Once a diagnosis of non-Hodgkin’s lymphoma is rendered, clinical and pathologic staging is necessary to determine the extent of disease. This information is required for treatment planning and prognostication. Possible metastatic sites may require pathological assessment if clinical examination and imaging studies are inconclusive, as the results of these tests may alter the final determination of stage. Depending on the histology of the diagnostic biopsy, open biopsy of the suspicious site may be required. Generally, needle-core biopsy or a FNA will suffice if combined with immunophenotypic analysis and/or molecular genetic studies. Bone marrow examination is needed for staging of non-Hodgkin’s lymphoma, but the requirement for unilateral vs bilateral core biopsies differs in many centers.

Typically, a unilateral bone marrow aspirate and biopsy are sufficient, and may be combined with flow cytometric immunophenotyping and/or gene rearrangement studies.[41] The contribution of these latter two studies toward improving the sensitivity of non-Hodgkin’s lymphoma staging is controversial.[42] Similarly, the clinical significance of minimal residual disease testing is unclear.
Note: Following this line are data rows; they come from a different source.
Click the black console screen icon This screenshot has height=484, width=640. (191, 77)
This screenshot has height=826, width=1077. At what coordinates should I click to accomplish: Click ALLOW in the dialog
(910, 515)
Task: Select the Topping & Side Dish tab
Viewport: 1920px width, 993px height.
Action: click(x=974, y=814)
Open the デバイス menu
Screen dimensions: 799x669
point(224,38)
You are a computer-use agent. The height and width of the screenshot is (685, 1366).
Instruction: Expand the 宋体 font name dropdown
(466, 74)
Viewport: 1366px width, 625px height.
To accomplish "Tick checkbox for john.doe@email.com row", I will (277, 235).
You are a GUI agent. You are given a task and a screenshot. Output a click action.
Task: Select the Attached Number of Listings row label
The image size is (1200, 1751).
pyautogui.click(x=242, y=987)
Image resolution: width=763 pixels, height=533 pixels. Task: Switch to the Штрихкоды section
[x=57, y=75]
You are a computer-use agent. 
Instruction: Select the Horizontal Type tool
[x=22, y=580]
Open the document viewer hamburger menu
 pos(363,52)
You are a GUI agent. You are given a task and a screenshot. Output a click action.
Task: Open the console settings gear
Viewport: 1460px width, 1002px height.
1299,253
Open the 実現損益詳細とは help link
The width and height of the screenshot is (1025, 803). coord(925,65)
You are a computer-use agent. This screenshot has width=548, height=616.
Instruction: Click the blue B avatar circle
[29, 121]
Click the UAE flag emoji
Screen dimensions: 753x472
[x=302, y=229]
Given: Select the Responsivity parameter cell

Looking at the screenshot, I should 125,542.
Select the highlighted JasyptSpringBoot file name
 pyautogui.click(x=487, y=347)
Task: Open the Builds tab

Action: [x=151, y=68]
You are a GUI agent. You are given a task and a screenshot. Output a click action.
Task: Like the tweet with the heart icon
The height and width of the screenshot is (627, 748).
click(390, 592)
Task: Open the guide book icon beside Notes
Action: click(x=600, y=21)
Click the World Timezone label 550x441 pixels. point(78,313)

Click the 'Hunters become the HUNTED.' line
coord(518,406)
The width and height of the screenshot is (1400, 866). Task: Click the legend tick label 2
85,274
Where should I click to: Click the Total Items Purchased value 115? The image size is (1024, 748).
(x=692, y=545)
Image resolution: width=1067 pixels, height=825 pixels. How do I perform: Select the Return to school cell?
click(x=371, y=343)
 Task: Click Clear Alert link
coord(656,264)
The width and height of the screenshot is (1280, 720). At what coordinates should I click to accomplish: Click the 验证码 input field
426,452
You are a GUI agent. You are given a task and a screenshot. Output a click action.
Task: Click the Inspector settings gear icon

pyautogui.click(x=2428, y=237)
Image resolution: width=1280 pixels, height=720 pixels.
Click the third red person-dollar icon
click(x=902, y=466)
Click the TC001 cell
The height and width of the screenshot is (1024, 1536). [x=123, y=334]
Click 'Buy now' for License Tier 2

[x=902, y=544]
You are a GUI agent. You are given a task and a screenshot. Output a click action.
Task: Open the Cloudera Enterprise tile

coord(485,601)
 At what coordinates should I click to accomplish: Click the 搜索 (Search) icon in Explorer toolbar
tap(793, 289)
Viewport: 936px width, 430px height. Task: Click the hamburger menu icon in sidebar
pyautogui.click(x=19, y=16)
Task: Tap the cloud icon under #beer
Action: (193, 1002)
Independent of the bone marrow findings, the peripheral blood smear should be carefully reviewed for the presence of circulating lymphoma cells. Suspicious cases should be analyzed using flow cytometric immunophenotyping or possibly molecular genetic studies. The presence of any leukemic component in certain non-Hodgkin’s lymphomas may alter therapy and contribute to prognosis.[43] In many centers, peripheral blood involvement at the time of diagnosis does not preclude a bone marrow examination, although the need for the test in this setting remains unclear.


In conclusion, Table 1 outlines a practical approach to the methodology used in the study of non-Hodgkin’s lymphoma. Effective therapy requires that an accurate diagnosis be made and that proper staging is able to determine all sites of disease. Although routine histologic approaches remain the gold standard for diagnosis of non-Hodgkin’s lymphoma, immunophenotypic analysis, molecular genetic studies, and classical cytogenetics may be required to resolve the diagnosis in difficult cases. A close working relationship between the medical oncologist and the hematopathologist is needed to assure the proper interpretation of these complex tests and their appropriate clinical application in this era of sophisticated diagnosis and tailored therapy.